I am a beginner using Rstan package and loo package. I have a quick question for using loo package. I want to get loo and waic for the purpose of model comparison. In my stan code, I define a variable called log_lik for Loo computation in the generated quantities block. (although it is not a parameter) I made it as a vector because I use long format data to delete missing responses.

generated quantities {
vector[N] log_lik;
real deviance;
for (n in 1:N)
log_lik[n] = pcm(y[n], theta[pp[n]], to_vector(delta[ii[n]]));
deviance = sum(-2*log_lik);
}

In my current model (crossed random effects in IRT model), I simulated the data for 500 persons and 60 items (N=30,000 data points in total) and fit the model with 1000 iterations and 4 chains. And then, I got large size stanfit output (482.2 Mb). Due to define ‘log_lik’ variable in stan code, my stanfit output size was much larger than expected.

The log_lik array in the output looks like 500 (sampling draw after warmup) X 4 (chains) X 30,000(data points), which is very huge. I tried to extract pointwise log-likelihood values from the stan output, but I failed to extract them with an error message below (neither merge_chains = FALSE nor TRUE).

log_lik <- loo::extract_log_lik(stanfit, “log_lik”)
Error: cannot allocate vector of size 457.8 Mb

  1. Is there any solution to deal with large stanfit size for computing loo and waic?

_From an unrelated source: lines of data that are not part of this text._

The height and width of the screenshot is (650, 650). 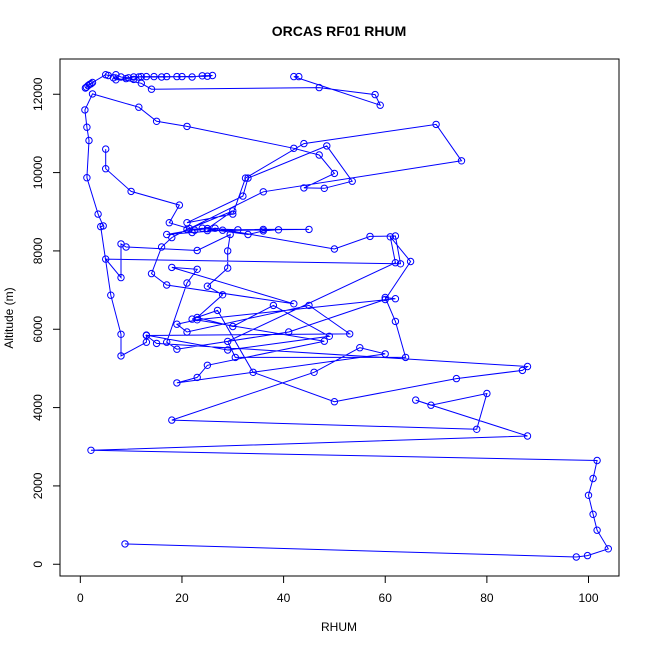 I want to click on x-tick-label: 20, so click(x=182, y=598).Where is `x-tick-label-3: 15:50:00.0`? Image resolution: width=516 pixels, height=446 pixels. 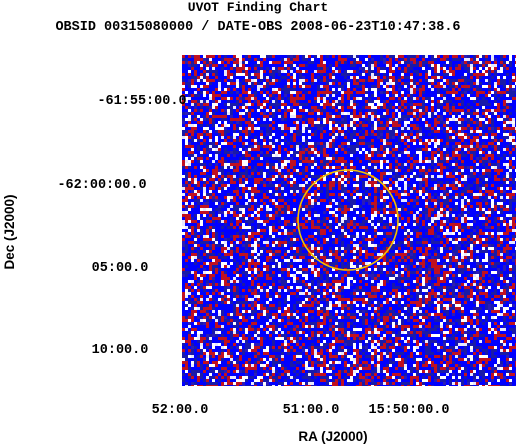
x-tick-label-3: 15:50:00.0 is located at coordinates (408, 410).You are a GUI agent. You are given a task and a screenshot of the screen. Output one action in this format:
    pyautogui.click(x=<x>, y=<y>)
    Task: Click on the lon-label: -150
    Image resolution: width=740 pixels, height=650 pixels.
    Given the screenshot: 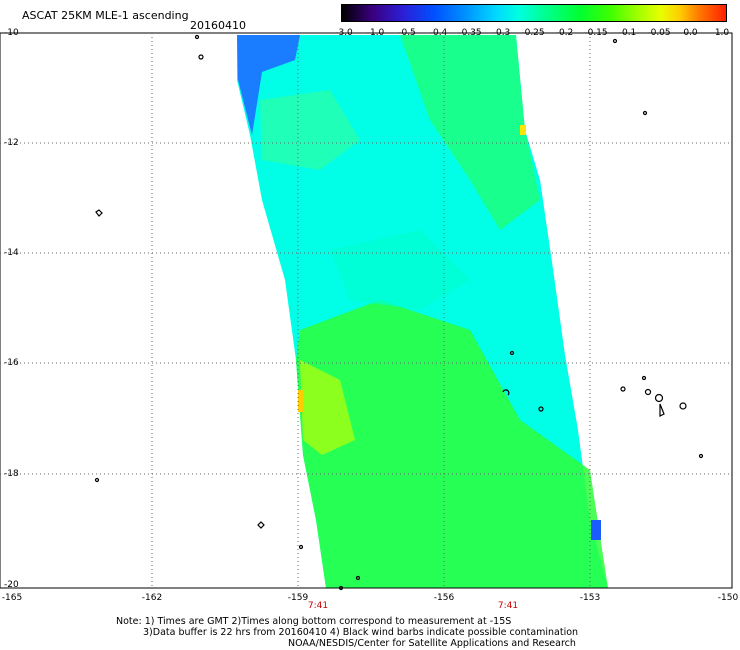 What is the action you would take?
    pyautogui.click(x=728, y=598)
     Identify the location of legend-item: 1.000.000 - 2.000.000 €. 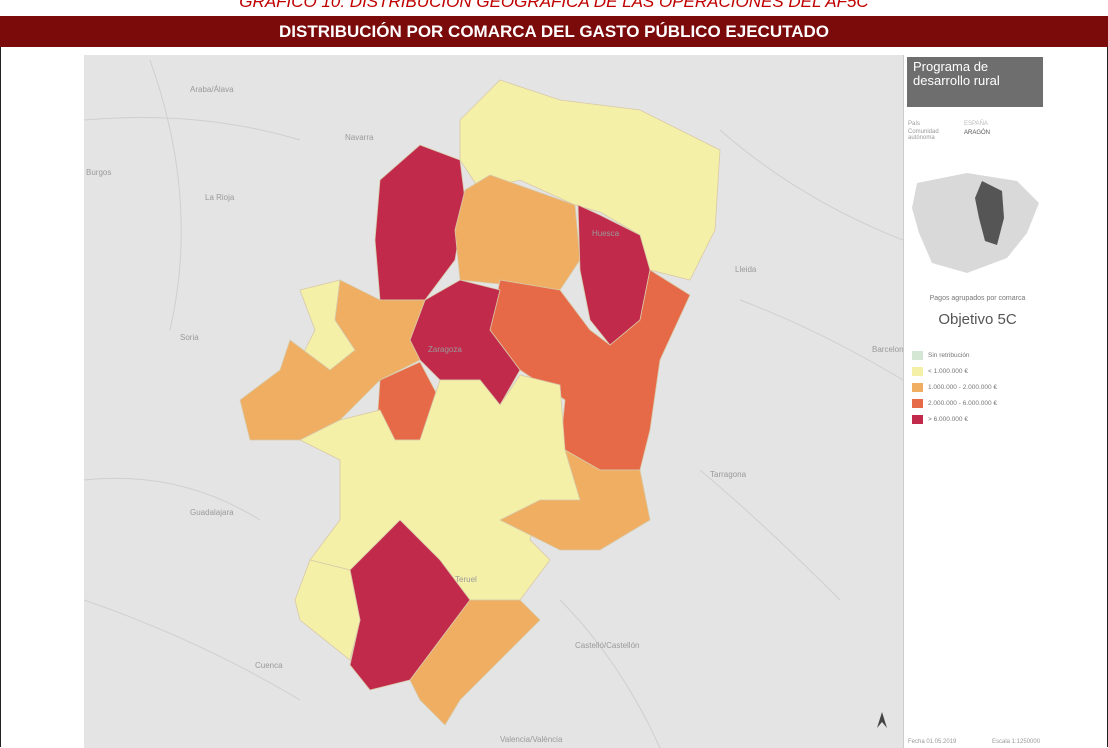
(954, 388).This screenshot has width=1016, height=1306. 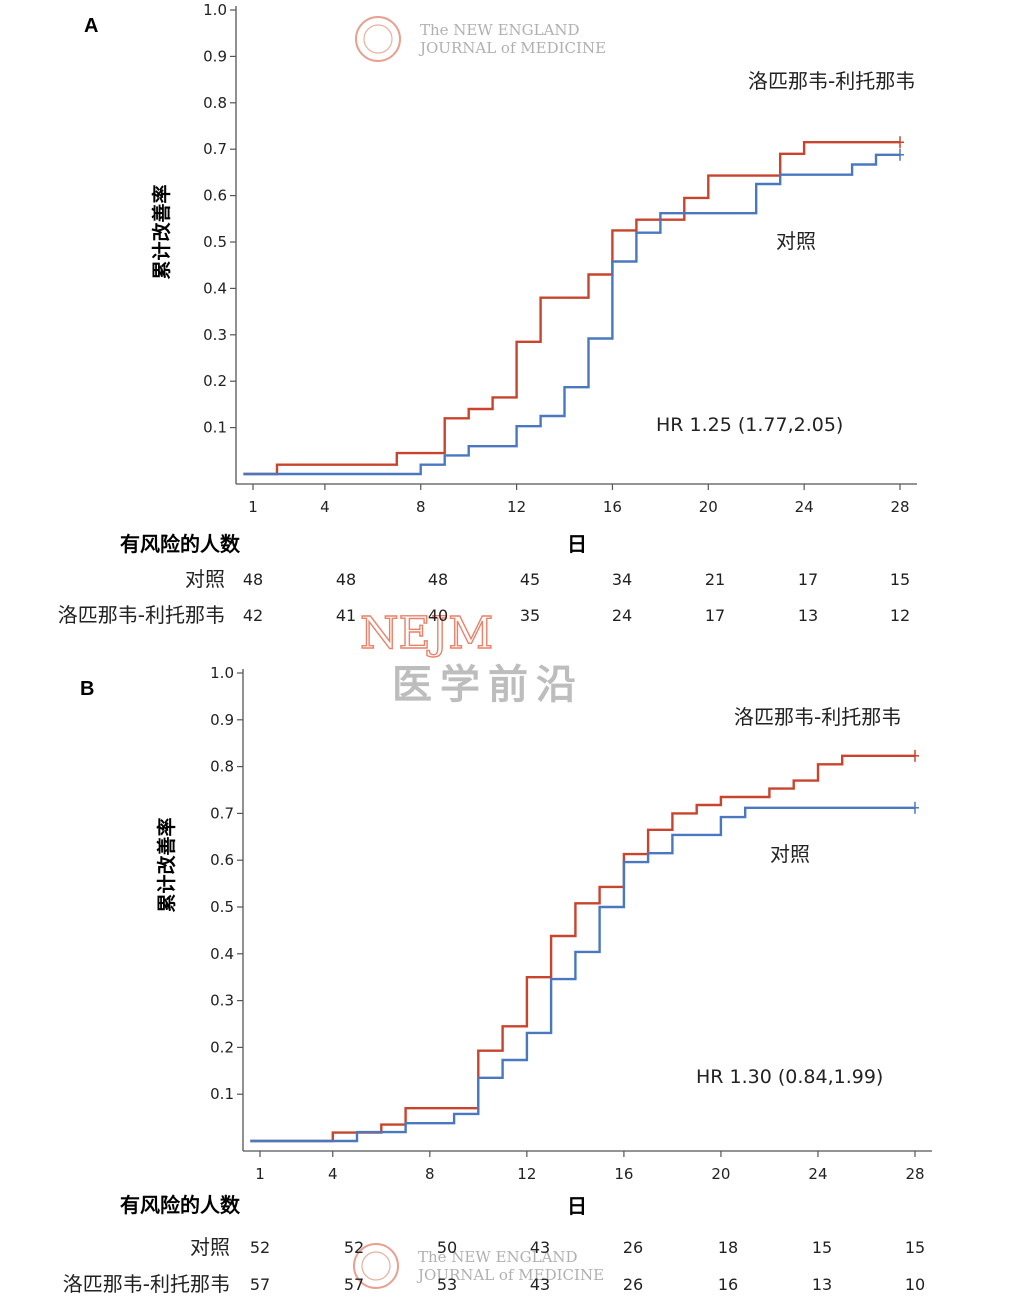 I want to click on at-risk-value: 42, so click(x=253, y=616).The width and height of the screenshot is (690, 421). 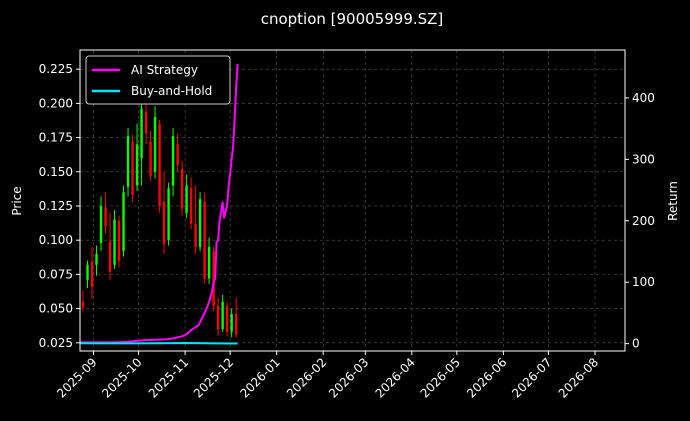 I want to click on chart-title: cnoption [90005999.SZ], so click(x=352, y=19).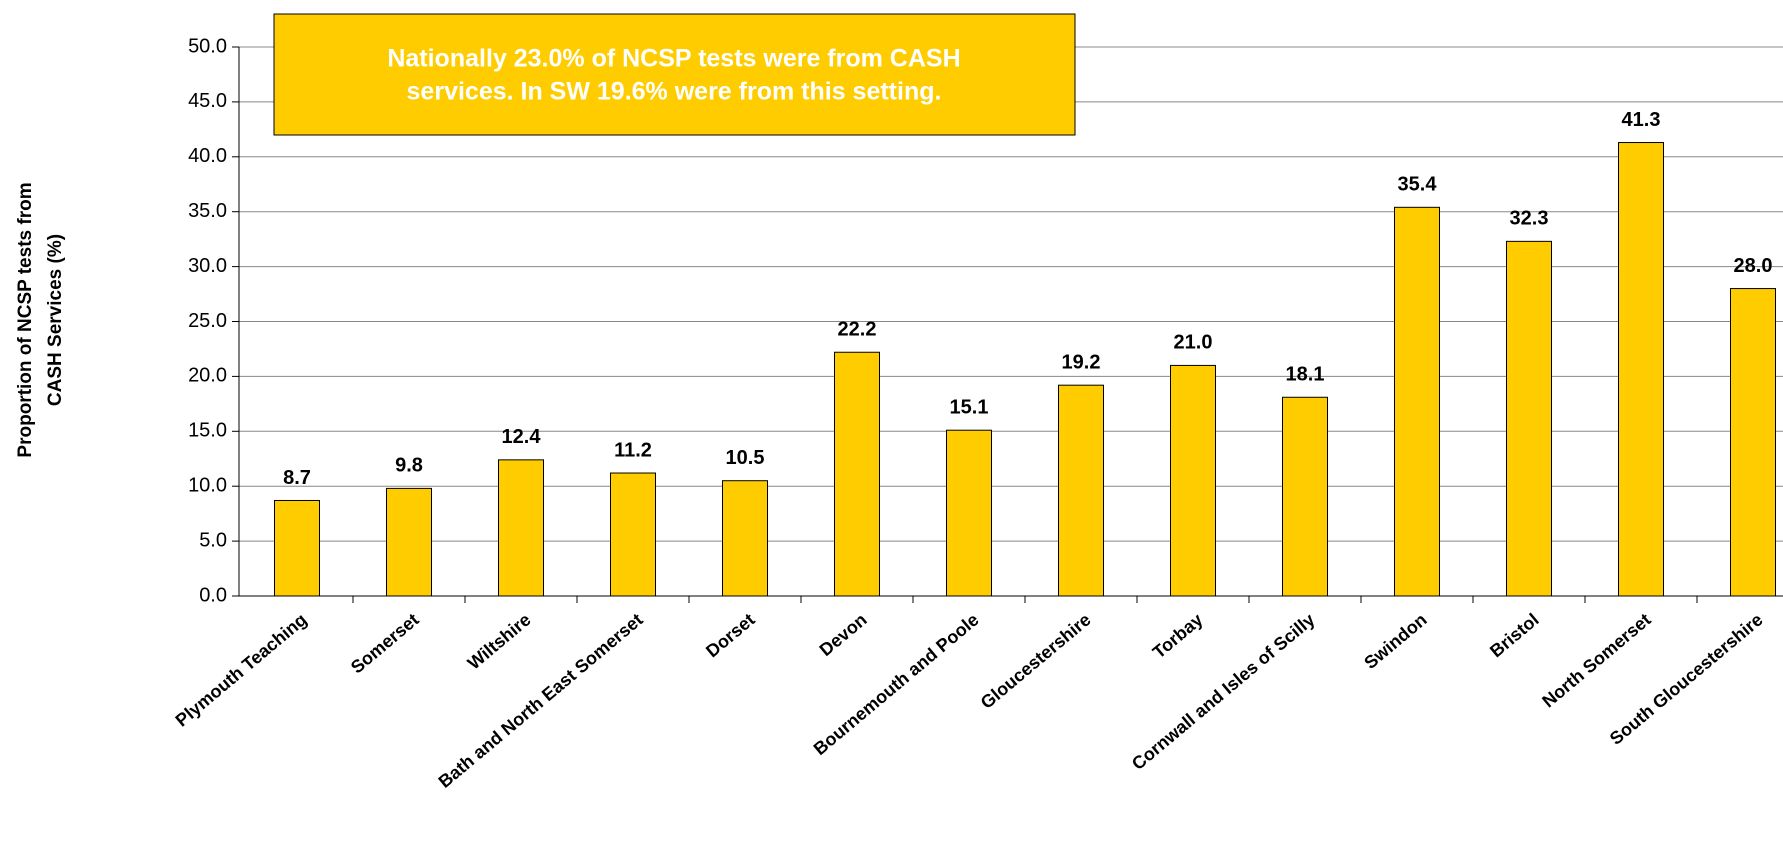 This screenshot has height=864, width=1783. I want to click on y-tick-label: 30.0, so click(208, 266).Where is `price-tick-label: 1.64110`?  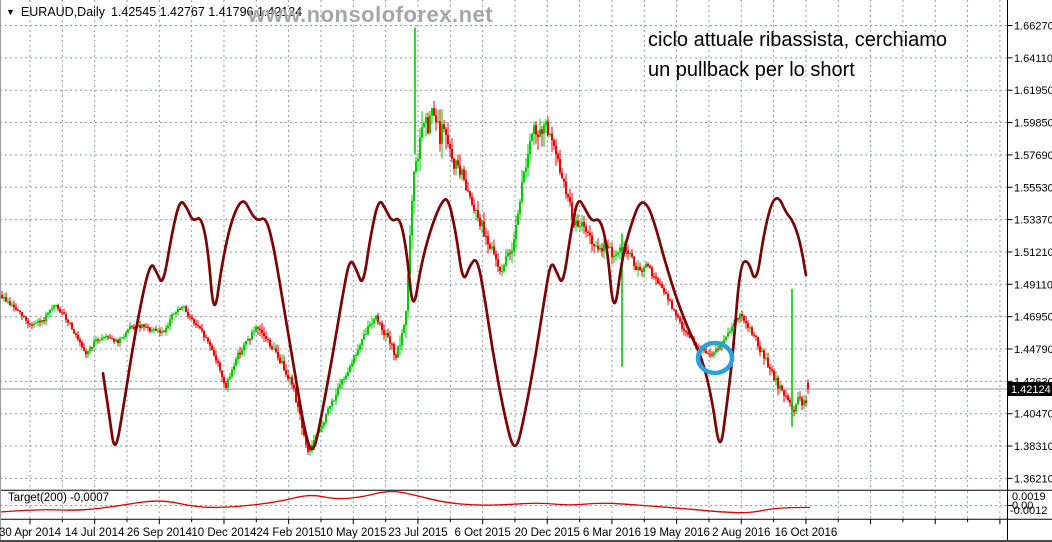
price-tick-label: 1.64110 is located at coordinates (1033, 59).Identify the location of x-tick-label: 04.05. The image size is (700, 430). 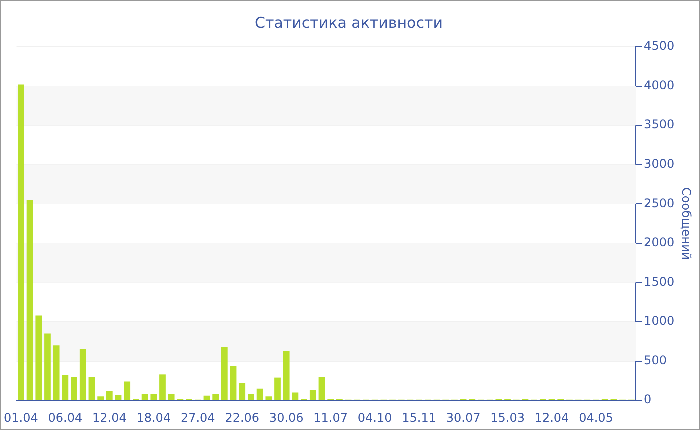
(596, 418).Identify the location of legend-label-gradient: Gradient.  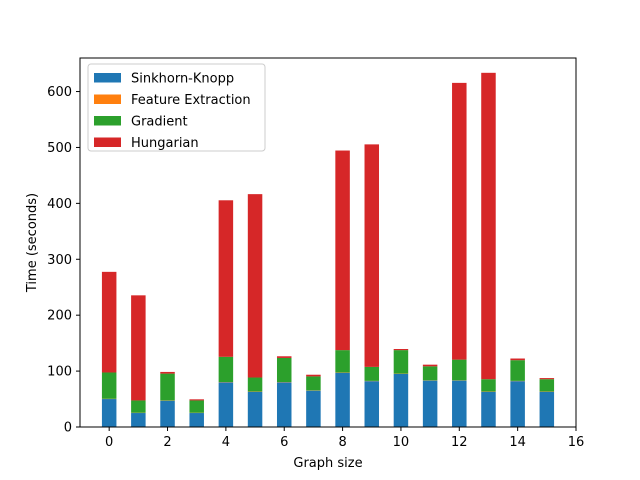
(160, 122).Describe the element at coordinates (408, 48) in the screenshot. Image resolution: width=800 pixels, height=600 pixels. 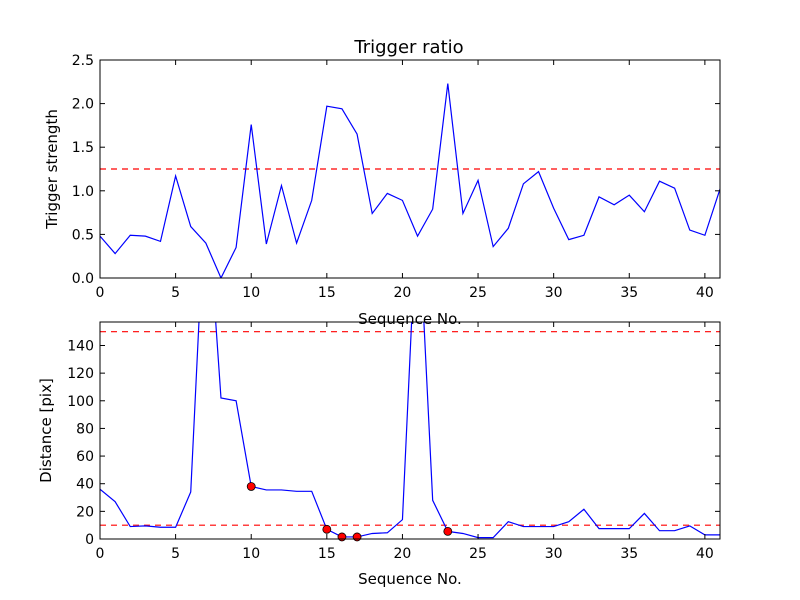
I see `chart-title: Trigger ratio` at that location.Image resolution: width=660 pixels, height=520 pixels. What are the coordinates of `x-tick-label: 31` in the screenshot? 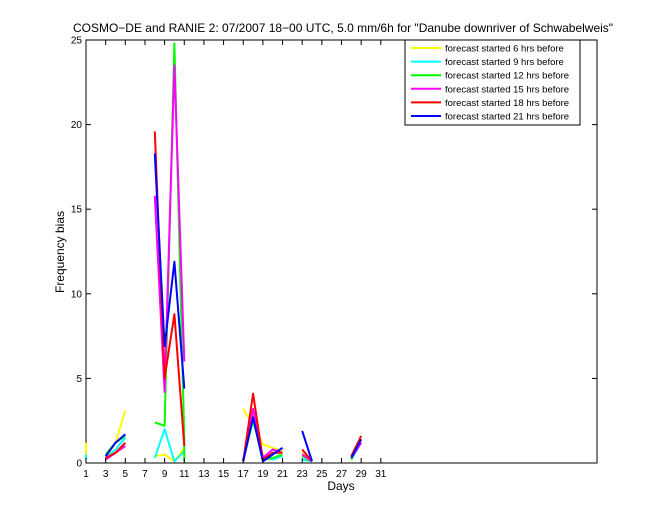 It's located at (381, 474).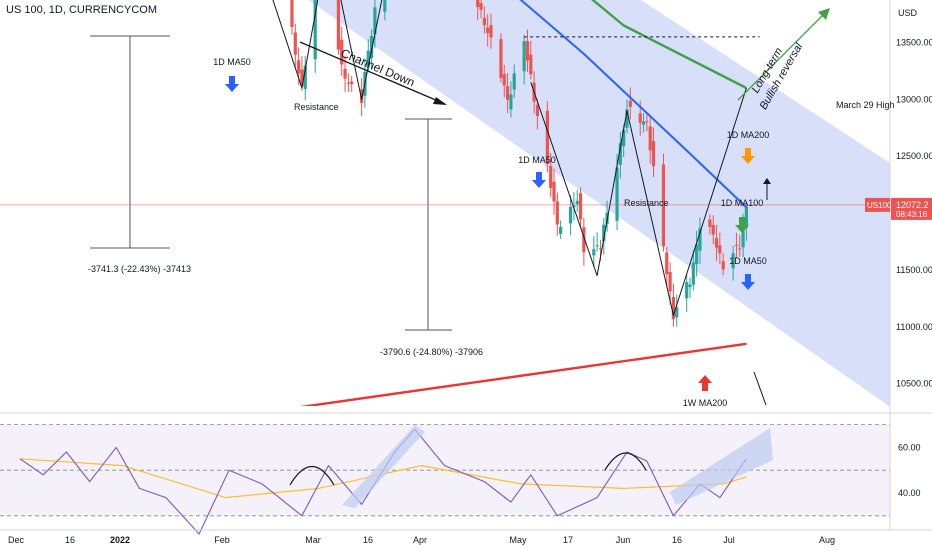 The height and width of the screenshot is (550, 932). What do you see at coordinates (222, 540) in the screenshot?
I see `x-tick-label: Feb` at bounding box center [222, 540].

  2. Is it okay to compute loo and waic based on the log-likelihood values from just 1 or 2 chains rather than all 4 chains?

  3. If okay, how can I extract 1 or 2 chains’s values from the stan ouput and get loo?

  4. After calculating loo and waic, I want to remove log-likelihood draws from the output object to reduce the file size. Is there any simple way to remove them?

Thanks for any help in advance! Have a great weekend.

Best,
JinHo


#2

From http://mc-stan.org/loo/reference/loo.html

for models fit to very large datasets the loo.function method is more memory efficient and may be preferable.

function: A function f that takes arguments data_i and draws and returns a vector containing the log-likelihood for a single observation i evaluated at each posterior draw. The function should be written such that, for each observation i in 1:N, evaluating f(data_i = data[i, drop=FALSE], draws = draws) results in a vector of length S (size of posterior sample). The log-likelihood function can also have additional arguments but data_i and draws are required.


#3

Thank you so much for your quick answer!

I have looked at the example for the loo.function method in the current loo package document. However, for draw argument, “fake_posterior” was generated just by r function. Is there any example of it using stan model output?

I am wondering how to extract the entire posterior draws of relevant parameters (to compute the log-likelihood) from the stan output object. What should the object of draws look like? It may be a list form due to different dimensions of each parameters.

Many thanks!


#4

If you want to use Stan functions, you need to define them in the functions block and then use rstan::expose_stan_functions. If you do as.matrix or as.data.frame, you will get an object whose rows are equal to the number of retained draws.


#5

Thank you for your help.
The function method works well. Although it takes considerable time to compute a loo from the large data points, it was much more memory efficient, so finally I got the results!